Every team member has a client token stored in their .context/.connect.enc. Rules of thumb:

  • One token per engineer per project. Not one token per team; not one shared token. Each engineer registers each of their working projects separately.
  • Token compromise = revoke immediately. When an engineer leaves, their tokens should be removed from clients.json on the hub. This is a manual operation today; see Hub security for the revocation steps.
  • No checked-in tokens. .context/.connect.enc is encrypted with the local machine key, but don't push it to shared repos — it's per-workstation.

What this recipe is not

Not a wiki replacement. The hub is for structured entries, not prose. Put your architecture overviews, onboarding docs, and design discussions in a real wiki.

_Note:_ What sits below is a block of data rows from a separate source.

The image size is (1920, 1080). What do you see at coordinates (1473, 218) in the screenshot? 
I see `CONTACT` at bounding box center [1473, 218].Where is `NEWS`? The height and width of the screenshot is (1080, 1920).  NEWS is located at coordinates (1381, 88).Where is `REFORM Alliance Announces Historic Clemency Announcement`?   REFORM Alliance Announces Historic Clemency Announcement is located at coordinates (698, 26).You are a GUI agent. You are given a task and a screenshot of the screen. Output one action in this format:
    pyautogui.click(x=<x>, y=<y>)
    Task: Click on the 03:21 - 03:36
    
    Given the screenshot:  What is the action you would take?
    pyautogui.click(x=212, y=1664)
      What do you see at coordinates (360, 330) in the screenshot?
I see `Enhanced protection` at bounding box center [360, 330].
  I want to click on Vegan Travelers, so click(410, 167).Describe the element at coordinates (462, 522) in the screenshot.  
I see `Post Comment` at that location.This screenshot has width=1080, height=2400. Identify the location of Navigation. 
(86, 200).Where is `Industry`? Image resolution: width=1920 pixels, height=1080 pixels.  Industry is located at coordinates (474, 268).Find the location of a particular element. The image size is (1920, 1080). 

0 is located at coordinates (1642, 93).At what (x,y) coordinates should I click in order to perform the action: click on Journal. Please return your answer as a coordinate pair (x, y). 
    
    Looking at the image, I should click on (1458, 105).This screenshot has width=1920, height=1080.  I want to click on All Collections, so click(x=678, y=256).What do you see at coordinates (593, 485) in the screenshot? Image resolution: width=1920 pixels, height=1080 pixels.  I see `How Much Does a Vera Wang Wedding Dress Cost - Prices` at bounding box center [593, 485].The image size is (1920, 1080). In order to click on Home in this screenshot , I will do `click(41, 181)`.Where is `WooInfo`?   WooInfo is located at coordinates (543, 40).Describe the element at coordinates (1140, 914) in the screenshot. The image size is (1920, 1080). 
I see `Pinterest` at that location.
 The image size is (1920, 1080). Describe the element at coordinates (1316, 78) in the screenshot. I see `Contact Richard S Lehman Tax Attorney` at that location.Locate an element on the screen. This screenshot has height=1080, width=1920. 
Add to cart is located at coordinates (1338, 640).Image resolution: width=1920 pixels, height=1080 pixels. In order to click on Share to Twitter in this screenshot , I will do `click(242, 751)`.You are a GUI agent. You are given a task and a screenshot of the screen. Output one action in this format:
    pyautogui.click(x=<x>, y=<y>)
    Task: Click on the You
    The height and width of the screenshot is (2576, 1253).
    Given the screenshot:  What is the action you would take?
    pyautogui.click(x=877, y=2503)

Not an audit log. Origin on the hub is self-asserted. If compliance requires provenance, the hub is the wrong tool.

Not a ticket system. Task sharing works, but mature teams already have Jira/Linear/Github Issues. Don't try to replace those with hub tasks — use the hub for lightweight cross-project todos that your existing tracker doesn't capture well.

Not a production service for end users. This is internal team infrastructure. Do not expose the hub to customers, partners, or the open internet.